# Quill Bearings for my King PDM 30 Round Column Bench Mill (RF 31 style)



## Canuck75 (Jan 14, 2014)

I am posting this information as there is probably a huge number of this exact style bench mill in use out there being as they are sold under many different brand names. Because they appear to have the identical features, I am assuming (?) that many will have the same quill design.

I bought my bench mill used in 2008 and did a full rebuild. With respect to the quill I just took it apart, cleaned everything, regreased the tapered roller bearings, and reassembled it. Working on a number of different mods this past year I had reason to pull the quill out of the mill again. I noticed that the top bearing was pushing the grease out topside as these bearings are not sealed in any way. Removing the dust/chip cover from the bottom of the quill showed that the cover does a poor job of keeping out debris so that a lot of little metal chips can eventually migrate into the bearing. Manufacturers same kind replacement bearings are really expensive - $142 for the pair. 

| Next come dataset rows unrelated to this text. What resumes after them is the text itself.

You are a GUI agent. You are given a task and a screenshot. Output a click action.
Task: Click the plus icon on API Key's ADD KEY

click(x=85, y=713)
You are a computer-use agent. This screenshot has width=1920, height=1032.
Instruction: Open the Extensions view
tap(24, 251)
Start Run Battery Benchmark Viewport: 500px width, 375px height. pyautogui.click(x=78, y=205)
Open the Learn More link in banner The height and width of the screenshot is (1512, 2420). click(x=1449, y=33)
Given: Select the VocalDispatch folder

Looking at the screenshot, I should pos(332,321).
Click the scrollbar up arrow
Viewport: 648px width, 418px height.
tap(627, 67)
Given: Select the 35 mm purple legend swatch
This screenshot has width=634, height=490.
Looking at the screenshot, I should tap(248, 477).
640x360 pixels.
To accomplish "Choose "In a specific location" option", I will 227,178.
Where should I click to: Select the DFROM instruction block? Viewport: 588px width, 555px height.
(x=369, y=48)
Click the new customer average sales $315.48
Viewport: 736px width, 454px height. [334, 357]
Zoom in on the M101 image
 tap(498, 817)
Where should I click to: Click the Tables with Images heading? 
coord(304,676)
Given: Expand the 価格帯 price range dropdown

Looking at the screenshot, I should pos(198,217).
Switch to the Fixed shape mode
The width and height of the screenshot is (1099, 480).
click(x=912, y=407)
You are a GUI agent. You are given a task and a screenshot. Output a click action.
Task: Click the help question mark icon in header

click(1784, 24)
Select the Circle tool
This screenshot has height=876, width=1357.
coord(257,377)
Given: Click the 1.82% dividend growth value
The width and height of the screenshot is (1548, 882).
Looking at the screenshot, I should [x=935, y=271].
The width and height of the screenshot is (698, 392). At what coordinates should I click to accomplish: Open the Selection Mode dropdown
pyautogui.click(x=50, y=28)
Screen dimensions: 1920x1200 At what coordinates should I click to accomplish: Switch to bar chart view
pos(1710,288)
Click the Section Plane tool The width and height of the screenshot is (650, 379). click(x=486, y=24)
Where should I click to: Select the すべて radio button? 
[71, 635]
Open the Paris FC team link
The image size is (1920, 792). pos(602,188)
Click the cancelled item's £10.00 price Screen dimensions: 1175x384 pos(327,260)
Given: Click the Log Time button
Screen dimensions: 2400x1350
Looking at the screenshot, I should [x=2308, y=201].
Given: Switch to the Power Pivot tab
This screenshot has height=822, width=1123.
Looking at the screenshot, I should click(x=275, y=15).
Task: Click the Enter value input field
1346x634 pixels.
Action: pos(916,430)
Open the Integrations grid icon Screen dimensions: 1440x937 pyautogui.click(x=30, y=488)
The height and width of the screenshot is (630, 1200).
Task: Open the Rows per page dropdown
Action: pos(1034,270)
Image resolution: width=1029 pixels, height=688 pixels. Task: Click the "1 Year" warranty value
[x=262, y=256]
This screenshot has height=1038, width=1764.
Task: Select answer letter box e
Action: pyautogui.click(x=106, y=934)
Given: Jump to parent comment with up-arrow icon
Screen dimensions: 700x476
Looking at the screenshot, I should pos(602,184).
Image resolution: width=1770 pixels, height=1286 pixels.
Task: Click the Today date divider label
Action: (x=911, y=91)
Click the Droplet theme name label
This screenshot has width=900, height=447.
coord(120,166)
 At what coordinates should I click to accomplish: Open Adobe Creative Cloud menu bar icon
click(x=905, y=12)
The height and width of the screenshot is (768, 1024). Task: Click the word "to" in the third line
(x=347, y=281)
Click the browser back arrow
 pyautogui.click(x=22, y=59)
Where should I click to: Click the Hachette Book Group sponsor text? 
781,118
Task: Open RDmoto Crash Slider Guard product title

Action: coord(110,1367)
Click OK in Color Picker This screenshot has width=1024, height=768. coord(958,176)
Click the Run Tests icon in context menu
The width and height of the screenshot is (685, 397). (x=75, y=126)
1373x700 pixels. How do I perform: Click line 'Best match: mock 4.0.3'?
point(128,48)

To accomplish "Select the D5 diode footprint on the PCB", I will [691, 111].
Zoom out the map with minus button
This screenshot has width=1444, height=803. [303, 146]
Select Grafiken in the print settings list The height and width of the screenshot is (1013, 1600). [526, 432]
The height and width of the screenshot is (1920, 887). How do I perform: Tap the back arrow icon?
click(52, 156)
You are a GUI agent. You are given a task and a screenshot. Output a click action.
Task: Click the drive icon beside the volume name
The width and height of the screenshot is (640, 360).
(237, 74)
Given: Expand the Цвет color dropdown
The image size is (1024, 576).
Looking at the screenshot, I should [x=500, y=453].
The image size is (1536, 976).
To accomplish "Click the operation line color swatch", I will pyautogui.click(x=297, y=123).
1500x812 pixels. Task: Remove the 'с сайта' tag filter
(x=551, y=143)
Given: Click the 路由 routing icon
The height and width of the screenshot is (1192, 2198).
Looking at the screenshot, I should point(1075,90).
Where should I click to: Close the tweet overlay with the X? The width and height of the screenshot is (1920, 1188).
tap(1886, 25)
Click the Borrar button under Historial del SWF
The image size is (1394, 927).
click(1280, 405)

After getting careful measurements of both bearings I went to a local supplier and we came up with FAG 40 degree angular double sealed ball bearings for $85. This bearing gives almost equal load strength on each axis, was fully sealed, and would be plenty strong enough for anything encountered in my operations. The lower bearing was a little narrower than the original but that is not an issue. A double row bearing would have been too wide and have hauled the spindle down so that the top locking nut would not grab the thread. Installation preload is a little more sensitive than the roller type. I ran the mill at 3000 RPM for 15 minutes and got a bit of heat buildup so had to relax the adjustment nuts a bit, but everything has been okay since. The dust cover still keeps most of the debris out but whatever does get by will not get into the bearing anymore.

The pictures are self explanatory. Maybe someone out there will find this fix useful.


----------



## calstar (Jan 30, 2014)

Thanks for the posts on upgrading your King/RF mill. I, like many others as you pointed out, have the same mill and find your information very helpful. :thumbzup:

Brian


----------